### Stored rows

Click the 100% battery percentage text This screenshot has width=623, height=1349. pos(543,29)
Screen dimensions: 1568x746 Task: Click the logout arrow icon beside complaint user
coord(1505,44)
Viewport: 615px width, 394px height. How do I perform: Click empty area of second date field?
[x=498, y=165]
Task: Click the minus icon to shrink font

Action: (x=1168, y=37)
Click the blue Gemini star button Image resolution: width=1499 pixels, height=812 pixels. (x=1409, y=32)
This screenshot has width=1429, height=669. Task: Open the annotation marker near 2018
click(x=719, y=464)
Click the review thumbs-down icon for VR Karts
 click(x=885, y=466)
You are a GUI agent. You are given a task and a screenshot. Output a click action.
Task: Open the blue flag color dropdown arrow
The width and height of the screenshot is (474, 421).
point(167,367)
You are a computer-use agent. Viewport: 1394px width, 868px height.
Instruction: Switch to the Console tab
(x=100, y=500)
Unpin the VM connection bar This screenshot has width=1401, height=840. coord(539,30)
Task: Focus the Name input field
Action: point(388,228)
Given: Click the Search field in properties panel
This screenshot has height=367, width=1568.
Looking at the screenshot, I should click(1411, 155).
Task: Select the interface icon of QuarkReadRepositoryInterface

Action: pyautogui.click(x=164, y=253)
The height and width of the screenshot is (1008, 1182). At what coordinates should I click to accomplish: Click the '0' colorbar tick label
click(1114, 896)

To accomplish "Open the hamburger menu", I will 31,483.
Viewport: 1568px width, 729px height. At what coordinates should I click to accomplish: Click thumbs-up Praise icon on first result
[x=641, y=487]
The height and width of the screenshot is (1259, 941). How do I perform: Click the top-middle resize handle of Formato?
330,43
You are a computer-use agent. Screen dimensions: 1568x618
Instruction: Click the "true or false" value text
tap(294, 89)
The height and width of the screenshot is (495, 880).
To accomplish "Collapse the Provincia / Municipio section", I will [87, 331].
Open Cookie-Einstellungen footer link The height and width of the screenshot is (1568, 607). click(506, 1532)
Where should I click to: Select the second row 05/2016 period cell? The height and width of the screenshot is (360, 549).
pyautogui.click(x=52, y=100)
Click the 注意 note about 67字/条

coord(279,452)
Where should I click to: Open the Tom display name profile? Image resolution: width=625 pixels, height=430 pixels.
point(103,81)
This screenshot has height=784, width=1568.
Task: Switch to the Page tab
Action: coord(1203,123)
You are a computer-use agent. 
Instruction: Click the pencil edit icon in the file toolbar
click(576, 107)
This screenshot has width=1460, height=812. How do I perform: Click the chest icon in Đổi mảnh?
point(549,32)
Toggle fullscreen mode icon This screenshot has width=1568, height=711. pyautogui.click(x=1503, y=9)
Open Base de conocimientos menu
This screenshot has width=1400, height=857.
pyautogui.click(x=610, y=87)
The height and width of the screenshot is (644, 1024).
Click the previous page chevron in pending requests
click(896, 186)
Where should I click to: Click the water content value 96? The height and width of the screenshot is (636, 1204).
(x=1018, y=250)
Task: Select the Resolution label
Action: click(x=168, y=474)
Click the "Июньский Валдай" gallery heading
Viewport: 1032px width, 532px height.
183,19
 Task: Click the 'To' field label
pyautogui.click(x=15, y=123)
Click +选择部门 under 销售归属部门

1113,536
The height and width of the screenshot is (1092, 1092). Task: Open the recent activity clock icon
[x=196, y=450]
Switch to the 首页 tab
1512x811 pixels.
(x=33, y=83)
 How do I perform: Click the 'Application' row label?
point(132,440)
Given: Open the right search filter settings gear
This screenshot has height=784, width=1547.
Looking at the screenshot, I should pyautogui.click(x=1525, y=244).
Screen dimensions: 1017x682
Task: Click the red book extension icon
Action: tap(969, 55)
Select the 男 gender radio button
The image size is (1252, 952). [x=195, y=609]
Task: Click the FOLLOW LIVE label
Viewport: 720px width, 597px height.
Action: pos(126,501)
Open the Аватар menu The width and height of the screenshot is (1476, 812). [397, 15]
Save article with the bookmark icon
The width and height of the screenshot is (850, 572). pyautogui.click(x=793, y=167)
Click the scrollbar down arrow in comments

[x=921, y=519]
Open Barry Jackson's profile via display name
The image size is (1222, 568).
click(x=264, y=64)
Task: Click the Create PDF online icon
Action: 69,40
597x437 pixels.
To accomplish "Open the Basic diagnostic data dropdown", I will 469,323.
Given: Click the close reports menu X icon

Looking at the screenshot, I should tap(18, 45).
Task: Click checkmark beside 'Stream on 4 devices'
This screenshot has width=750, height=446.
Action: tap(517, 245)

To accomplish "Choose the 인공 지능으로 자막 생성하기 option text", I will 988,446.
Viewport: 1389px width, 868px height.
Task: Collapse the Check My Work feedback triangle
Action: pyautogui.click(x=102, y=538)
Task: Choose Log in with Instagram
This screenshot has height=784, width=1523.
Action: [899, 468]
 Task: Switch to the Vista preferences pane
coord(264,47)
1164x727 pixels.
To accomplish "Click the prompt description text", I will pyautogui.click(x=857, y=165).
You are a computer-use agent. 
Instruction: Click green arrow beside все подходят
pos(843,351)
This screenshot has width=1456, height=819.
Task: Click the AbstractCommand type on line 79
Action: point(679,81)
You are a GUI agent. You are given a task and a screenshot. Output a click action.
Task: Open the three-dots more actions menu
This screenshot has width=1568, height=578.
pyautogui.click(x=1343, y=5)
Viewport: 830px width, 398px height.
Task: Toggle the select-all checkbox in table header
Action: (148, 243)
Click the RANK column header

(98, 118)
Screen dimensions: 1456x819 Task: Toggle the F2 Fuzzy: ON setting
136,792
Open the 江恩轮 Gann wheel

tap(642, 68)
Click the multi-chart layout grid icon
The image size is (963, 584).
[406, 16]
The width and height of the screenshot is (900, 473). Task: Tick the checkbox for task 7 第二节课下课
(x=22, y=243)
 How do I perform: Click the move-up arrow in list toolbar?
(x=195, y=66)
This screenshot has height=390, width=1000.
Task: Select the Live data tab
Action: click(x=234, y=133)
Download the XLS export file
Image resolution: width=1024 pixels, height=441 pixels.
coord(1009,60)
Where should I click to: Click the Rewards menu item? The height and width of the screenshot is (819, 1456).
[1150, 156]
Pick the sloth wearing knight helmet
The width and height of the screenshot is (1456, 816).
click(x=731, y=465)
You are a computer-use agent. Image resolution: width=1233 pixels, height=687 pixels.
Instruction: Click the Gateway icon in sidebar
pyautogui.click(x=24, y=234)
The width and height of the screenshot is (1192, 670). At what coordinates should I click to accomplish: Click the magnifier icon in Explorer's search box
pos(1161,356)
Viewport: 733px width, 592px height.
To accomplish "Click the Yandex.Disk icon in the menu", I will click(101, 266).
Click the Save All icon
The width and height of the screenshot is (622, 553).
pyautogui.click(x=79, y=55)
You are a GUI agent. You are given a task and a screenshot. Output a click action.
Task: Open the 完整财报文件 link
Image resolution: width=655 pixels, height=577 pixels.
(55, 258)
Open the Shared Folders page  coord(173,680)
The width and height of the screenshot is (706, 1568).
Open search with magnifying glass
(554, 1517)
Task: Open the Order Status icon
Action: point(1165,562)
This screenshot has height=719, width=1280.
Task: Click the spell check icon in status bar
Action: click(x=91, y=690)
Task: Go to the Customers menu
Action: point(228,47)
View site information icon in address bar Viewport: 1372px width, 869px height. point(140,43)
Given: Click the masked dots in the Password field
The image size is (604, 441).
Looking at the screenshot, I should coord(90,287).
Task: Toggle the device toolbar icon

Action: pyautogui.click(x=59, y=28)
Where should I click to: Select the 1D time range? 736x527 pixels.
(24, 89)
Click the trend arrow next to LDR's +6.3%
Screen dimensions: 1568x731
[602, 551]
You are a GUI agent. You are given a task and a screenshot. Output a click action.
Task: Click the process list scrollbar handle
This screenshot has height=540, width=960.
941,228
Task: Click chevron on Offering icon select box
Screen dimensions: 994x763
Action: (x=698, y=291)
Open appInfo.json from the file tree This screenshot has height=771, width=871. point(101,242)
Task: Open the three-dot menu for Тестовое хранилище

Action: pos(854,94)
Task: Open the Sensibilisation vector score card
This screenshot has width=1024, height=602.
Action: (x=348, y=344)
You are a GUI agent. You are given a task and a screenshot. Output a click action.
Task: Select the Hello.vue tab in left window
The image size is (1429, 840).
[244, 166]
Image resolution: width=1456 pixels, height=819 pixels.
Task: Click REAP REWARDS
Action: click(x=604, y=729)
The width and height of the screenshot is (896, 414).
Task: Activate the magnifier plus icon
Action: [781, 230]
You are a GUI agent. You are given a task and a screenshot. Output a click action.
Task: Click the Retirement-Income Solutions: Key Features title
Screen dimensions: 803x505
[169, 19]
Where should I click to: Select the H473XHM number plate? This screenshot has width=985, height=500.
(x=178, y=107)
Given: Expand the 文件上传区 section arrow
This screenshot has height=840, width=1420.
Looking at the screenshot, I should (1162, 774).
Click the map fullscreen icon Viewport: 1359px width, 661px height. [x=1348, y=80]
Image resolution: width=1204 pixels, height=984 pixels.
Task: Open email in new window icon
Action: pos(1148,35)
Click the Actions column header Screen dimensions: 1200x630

### Exercise
Copy the stretch of rows from the line that contains "How do I perform: Click the move-up" through the line that contains "Action: pyautogui.click(x=59, y=28)", swapping "toolbar" for "tool strip" and leaving everything else unchanged.

### Result of the exercise
 How do I perform: Click the move-up arrow in list tool strip?
(x=195, y=66)
This screenshot has height=390, width=1000.
Task: Select the Live data tab
Action: click(x=234, y=133)
Download the XLS export file
Image resolution: width=1024 pixels, height=441 pixels.
coord(1009,60)
Where should I click to: Click the Rewards menu item? The height and width of the screenshot is (819, 1456).
[1150, 156]
Pick the sloth wearing knight helmet
The width and height of the screenshot is (1456, 816).
click(x=731, y=465)
You are a computer-use agent. Image resolution: width=1233 pixels, height=687 pixels.
Instruction: Click the Gateway icon in sidebar
pyautogui.click(x=24, y=234)
The width and height of the screenshot is (1192, 670). At what coordinates should I click to accomplish: Click the magnifier icon in Explorer's search box
pos(1161,356)
Viewport: 733px width, 592px height.
To accomplish "Click the Yandex.Disk icon in the menu", I will click(101, 266).
Click the Save All icon
The width and height of the screenshot is (622, 553).
pyautogui.click(x=79, y=55)
You are a GUI agent. You are given a task and a screenshot. Output a click action.
Task: Open the 完整财报文件 link
Image resolution: width=655 pixels, height=577 pixels.
(55, 258)
Open the Shared Folders page  coord(173,680)
The width and height of the screenshot is (706, 1568).
Open search with magnifying glass
(554, 1517)
Task: Open the Order Status icon
Action: point(1165,562)
This screenshot has height=719, width=1280.
Task: Click the spell check icon in status bar
Action: click(x=91, y=690)
Task: Go to the Customers menu
Action: point(228,47)
View site information icon in address bar Viewport: 1372px width, 869px height. point(140,43)
Given: Click the masked dots in the Password field
The image size is (604, 441).
Looking at the screenshot, I should coord(90,287).
Task: Toggle the device tool strip icon

Action: pyautogui.click(x=59, y=28)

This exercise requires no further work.